-- START OF Records for processing --
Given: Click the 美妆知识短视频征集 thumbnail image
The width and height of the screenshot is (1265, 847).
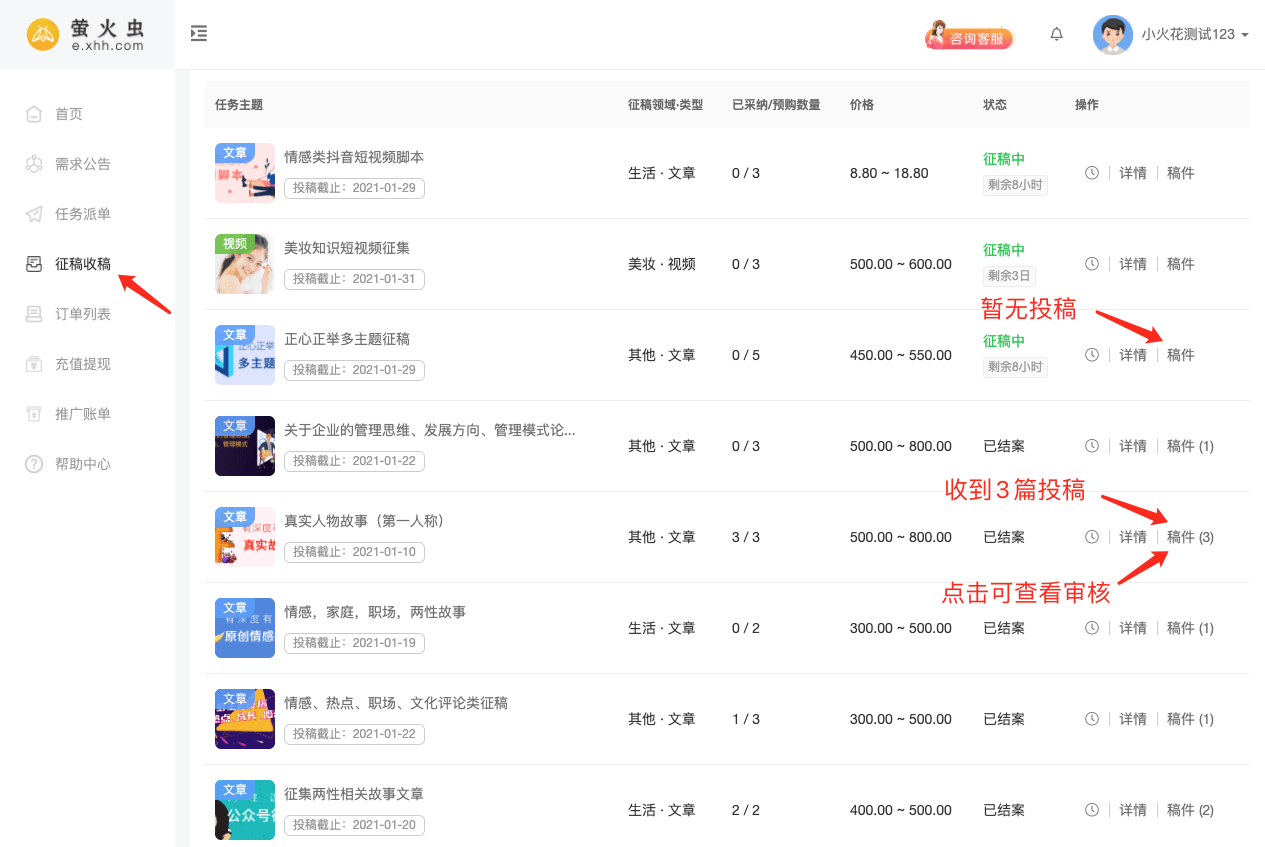Looking at the screenshot, I should 245,264.
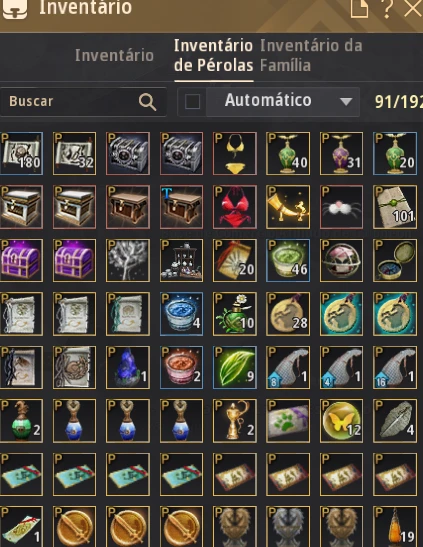The height and width of the screenshot is (547, 423).
Task: Select the yellow butterfly orb with count 12
Action: (341, 421)
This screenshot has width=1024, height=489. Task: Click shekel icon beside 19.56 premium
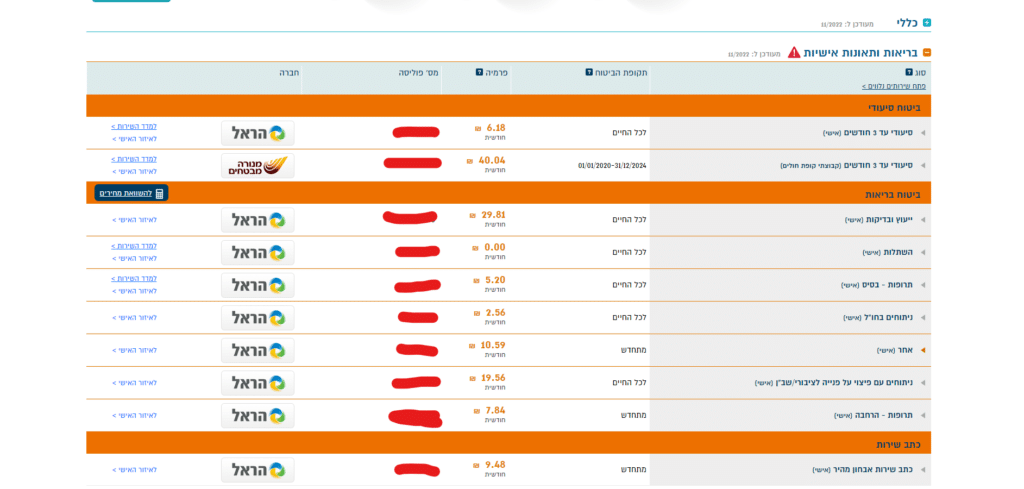pos(472,378)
-- END OF Records for processing --
» **Job**
Copy out every line of the records above verbatim, leaving out the pictures.

» **Result for this task**
Given: Click the 美妆知识短视频征集 thumbnail image
The width and height of the screenshot is (1265, 847).
Looking at the screenshot, I should 245,264.
The height and width of the screenshot is (547, 423).
Task: Select the yellow butterfly orb with count 12
Action: (341, 421)
This screenshot has width=1024, height=489. Task: Click shekel icon beside 19.56 premium
pos(472,378)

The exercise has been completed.